Nowhere in that passage is there any indication that the Church has objective standards by which a conscience should be guided—much less an explanation of why those standards have been set. Nowhere is there a recognition that in offering counsel, the priest should invoke the moral principles set forth in Catholic teaching. In the end the decision is left to the individual. If he can persuade himself that his situation is justified (and haven’t we all sometimes found seemingly persuasive reasons to set aside moral laws), he is assured the Church will not second-guess his decision.
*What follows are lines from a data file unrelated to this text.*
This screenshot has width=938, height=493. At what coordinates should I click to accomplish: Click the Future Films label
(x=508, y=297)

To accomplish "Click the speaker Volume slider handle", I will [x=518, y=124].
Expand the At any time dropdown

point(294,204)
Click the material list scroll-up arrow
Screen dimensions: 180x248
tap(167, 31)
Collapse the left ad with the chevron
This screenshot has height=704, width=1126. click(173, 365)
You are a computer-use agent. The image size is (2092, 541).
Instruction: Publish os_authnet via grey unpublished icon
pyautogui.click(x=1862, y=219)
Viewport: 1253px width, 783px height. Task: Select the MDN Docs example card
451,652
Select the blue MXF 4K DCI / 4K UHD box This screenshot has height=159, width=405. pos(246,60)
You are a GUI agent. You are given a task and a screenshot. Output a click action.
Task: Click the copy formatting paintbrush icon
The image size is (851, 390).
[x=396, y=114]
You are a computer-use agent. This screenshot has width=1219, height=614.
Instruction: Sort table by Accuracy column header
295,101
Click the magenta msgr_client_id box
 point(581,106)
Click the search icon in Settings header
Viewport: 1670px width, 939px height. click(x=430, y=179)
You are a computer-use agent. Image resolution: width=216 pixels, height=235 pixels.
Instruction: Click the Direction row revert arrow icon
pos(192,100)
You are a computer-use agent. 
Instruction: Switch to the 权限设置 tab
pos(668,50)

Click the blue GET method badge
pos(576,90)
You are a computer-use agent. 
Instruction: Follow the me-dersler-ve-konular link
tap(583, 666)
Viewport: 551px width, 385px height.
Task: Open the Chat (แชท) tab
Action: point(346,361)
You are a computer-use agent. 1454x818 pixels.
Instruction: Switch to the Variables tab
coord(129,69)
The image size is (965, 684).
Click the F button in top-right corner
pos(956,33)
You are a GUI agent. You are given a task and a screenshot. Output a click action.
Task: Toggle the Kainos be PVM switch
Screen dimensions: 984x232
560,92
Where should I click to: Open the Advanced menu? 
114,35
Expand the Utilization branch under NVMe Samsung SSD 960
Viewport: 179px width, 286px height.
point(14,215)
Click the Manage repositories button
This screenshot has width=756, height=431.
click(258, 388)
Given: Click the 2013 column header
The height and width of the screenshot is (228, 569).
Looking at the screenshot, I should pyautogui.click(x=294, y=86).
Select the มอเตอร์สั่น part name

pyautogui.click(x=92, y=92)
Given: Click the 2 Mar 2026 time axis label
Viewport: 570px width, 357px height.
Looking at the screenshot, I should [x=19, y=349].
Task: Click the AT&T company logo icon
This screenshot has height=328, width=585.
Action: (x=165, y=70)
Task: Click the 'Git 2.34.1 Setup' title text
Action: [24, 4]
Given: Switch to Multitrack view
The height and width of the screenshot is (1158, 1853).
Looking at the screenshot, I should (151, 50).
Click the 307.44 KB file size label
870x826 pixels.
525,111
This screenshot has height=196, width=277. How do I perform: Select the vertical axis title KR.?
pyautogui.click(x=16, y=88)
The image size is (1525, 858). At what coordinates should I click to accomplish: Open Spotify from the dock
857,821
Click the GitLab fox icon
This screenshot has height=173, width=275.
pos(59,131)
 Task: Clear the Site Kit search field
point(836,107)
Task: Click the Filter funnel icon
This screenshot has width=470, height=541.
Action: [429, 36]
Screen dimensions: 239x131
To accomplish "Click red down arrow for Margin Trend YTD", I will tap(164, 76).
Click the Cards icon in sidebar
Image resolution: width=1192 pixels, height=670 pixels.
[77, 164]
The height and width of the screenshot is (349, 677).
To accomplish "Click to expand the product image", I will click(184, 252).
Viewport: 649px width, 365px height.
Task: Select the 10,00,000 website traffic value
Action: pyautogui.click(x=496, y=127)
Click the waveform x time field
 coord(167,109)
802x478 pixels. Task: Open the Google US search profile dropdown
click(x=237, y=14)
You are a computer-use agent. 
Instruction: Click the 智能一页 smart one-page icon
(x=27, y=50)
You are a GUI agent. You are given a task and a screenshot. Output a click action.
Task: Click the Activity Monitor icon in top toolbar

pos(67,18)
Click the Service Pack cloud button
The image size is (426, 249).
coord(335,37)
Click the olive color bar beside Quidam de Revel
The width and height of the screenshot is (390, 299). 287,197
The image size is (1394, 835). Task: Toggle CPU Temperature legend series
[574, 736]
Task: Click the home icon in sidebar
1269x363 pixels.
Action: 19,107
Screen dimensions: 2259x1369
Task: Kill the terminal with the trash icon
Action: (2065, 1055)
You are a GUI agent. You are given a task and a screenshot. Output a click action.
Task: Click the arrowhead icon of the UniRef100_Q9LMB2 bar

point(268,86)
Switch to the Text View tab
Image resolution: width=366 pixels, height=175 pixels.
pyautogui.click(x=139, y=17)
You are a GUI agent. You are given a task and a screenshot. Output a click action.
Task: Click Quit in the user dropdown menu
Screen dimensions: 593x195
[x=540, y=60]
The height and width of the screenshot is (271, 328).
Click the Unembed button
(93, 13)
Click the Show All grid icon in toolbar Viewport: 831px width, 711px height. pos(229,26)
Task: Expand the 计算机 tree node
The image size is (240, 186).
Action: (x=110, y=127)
Bishop McElroy does go on to offer a few guidelines for the individuals making these judgments:
Catholics participating authentically in this discernment of conscience should keep in mind both the permanence of marriage and the teaching of the Church that “the Eucharist is not a prize for the perfect, but medicine and nourishment for the weak.”
Yes, there is a bow to the permanence of marriage. But it is immediately followed by a reminder that sinful people may receive the Eucharist. And that latter reminder is the only teaching of the Catholic Church that the discerner is asked to bear in mind!
The statements issuing from the San Diego Synod will be welcomed by those Catholics who think of Church moral teachings as bothersome, as arbitrary standards that may be safely “got around” by those who can arrive at a better understanding of things on their own. (In another recent statement, Cardinal Kevin Farrell, the prefect of the Vatican’s dicastery for Laity, Family, and Life, said of troubled unions that “there are all kinds of different circumstances and situations that we have to look at”—as if marriage tribunals had not always done precisely that!) But that outlook is far removed from the authentic Catholic way of thinking.
The laws of God, as explained authoritatively by the teaching magisterium of the Catholic Church, are not arbitrary standards. They are guidelines toward happiness: in this life as well as the next. Those who fully understand and embrace the Christian vision of sacramental marriage set higher standards for themselves, but as they approach those high standards (never reaching them, to be sure), they find their lives immeasurably enriched.
In Old Testament days, the Psalmist (19:7-10) recognized that knowledge of God’s law is a treasure of immeasurable value:
The law of the LORD is perfect, reviving the soul;
the testimony of the LORD is sure, making wise the simple;
the precepts of the LORD are right, rejoicing the heart; the commandment of the LORD is pure, enlightening the eyes;
the fear of the LORD is clean, enduring forever;
the ordinances of the LORD are true, and righteous altogether.
More to be desired are they than gold, even much fine gold; sweeter also than honey and drippings of the honeycomb.